Nearly all aquatic and terrestrial habitat contain cyanobacteria. It is present in bare soil and rock, temporarily moistened rocks in deserts, damp soil, fresh water and oceans and even Antarctic rocks. The majority of commercialized American spirulina products are harvested from the shore of South America and Hawaii. They are being sold as flakes, pills and powders, either as mixtures or isolates.
Spirulina and Its Benefits
Spirulina is made of almost 60% protein and it is perfect for people who do not consume meat. Moreover, it is the only plant which contains vitamin B-12. This vitamin is crucial, and most vegetarians are deficient in this vitamin. Additionally, it is abundant in healthy lipids like DHA (primary component of the brain), GLA (it is helpful in case of an inflammation), LA (omega 6) and ALA (omega 3).

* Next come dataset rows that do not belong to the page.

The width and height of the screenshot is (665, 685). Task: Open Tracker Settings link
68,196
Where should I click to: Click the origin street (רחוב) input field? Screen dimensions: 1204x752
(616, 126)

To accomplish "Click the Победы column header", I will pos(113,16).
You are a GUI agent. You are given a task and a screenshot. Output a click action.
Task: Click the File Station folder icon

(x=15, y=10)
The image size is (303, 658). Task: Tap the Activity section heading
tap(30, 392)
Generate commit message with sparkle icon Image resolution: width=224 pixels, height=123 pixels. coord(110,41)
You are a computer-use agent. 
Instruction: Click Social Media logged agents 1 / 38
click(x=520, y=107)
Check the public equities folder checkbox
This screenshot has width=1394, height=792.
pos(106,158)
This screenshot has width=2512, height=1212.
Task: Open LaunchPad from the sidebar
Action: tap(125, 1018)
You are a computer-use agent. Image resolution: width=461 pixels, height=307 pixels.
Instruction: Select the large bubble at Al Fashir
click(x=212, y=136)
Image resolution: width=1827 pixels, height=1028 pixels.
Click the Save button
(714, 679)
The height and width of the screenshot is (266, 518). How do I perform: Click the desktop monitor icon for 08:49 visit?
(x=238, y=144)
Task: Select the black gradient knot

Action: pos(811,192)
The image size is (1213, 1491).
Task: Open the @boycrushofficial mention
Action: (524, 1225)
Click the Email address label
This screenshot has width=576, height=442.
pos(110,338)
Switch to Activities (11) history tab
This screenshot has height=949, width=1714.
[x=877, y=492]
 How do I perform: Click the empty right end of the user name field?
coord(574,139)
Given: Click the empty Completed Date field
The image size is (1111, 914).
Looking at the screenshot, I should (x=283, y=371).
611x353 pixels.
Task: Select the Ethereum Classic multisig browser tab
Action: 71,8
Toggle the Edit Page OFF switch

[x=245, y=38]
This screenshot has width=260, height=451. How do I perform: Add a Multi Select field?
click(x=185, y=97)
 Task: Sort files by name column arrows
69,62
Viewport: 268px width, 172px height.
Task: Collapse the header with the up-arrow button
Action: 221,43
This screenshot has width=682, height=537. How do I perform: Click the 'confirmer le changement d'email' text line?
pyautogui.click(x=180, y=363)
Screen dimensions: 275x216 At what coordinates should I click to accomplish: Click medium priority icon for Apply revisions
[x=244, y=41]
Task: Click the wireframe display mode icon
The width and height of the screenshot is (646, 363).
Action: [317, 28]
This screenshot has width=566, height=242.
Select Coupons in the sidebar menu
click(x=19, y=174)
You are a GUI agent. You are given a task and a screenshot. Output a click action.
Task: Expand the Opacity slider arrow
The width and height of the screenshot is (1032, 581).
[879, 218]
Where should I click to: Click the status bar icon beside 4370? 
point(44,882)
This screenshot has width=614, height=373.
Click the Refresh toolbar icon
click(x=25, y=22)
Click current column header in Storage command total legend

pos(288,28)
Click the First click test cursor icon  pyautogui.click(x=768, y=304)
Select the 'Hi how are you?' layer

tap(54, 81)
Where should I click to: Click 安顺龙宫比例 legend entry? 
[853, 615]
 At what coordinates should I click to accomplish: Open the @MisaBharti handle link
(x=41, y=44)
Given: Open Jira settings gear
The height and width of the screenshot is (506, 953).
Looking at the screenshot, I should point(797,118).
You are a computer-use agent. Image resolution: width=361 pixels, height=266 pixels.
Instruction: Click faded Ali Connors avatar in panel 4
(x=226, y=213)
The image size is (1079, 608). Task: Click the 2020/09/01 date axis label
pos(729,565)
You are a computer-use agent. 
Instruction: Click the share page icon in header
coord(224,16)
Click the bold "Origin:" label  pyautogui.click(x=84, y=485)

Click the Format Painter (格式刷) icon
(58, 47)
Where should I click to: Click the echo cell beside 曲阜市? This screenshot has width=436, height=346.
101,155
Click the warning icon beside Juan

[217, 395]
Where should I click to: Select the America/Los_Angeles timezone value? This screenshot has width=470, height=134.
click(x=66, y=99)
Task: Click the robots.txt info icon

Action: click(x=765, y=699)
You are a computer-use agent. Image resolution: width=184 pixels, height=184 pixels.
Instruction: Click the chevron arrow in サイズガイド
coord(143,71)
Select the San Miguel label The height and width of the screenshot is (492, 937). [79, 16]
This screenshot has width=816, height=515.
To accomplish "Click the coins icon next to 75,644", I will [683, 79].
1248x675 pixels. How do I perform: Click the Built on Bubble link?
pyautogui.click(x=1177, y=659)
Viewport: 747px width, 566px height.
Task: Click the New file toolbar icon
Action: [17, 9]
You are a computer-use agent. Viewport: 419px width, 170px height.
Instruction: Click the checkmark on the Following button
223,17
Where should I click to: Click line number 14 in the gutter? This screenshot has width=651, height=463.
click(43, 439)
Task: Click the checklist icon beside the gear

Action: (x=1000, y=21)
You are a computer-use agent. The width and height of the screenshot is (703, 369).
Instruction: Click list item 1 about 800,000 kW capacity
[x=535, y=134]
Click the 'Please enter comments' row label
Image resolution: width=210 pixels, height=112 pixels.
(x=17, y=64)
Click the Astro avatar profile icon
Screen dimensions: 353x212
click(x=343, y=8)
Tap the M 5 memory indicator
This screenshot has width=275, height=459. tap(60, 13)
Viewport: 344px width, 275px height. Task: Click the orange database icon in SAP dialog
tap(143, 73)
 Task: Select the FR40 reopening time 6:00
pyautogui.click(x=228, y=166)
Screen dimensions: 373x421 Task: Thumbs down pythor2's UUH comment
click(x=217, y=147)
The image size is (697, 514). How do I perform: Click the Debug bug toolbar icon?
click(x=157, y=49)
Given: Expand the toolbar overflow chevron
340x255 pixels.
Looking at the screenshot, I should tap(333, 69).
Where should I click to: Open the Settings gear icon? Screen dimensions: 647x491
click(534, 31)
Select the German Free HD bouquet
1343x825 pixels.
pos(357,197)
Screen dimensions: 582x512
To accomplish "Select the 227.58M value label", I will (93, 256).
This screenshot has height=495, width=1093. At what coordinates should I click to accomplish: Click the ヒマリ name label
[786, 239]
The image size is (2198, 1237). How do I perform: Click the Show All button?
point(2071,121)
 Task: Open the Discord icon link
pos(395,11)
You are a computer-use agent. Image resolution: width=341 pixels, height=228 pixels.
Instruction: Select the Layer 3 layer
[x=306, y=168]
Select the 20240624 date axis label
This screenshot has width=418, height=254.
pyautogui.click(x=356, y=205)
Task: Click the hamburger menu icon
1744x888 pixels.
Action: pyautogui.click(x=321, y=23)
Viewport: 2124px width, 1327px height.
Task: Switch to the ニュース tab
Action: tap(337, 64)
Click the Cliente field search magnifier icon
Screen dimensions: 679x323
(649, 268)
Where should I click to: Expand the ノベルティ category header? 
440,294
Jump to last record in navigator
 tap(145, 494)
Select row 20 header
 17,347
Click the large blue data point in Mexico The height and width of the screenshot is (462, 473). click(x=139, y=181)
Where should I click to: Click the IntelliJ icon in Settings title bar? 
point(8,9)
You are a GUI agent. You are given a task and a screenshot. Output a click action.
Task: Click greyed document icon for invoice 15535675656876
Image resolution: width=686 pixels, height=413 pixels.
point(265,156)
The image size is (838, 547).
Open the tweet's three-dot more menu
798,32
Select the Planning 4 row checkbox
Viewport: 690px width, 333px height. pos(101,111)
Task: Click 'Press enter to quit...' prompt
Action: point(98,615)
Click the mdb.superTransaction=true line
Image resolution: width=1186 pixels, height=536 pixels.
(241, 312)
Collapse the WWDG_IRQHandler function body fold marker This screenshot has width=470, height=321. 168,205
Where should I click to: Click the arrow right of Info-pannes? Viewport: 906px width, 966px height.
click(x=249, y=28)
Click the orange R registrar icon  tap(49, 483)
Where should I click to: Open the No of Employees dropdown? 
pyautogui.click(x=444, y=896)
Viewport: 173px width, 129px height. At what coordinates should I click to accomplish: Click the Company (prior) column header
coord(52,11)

In one gram of spirulina there is:
- 280% more antioxidants than blueberries
- 3,100% more beta carotene than carrots
- 5,500 % more iron than what is contained in spinach
- 600 % more protein than what is contained in tofu
It also contains sodium, selenium, zinc, manganese, copper, phosphorus, magnesium, chromium, calcium, and potassium.
- Soothes allergy symptoms
- Controls high blood pressure
- Makes the immune system stronger
- Cancer protection
- Controls cholesterol
- Promotes the growth of healthy bacterial flora
- Decreases the risk of age related macular degeneration and cataracts
- Acts as an antimicrobial and anti-inflammatory
- Improves insulin resistance
- Prevents liver damage from chemotherapy
- Prevent hepatitis, herpes and HIV
Use Spirulina in This Way
The simplest and easiest way of using spirulina is either by swallowing it in a form of a pill or adding from ¼ to 1 teaspoon of powdered spirulina in your smoothie. Consume small amounts in the beginning. Its flavor is not very delicious and a little sweet at first. You can also find spirulina as a packaged protein powder.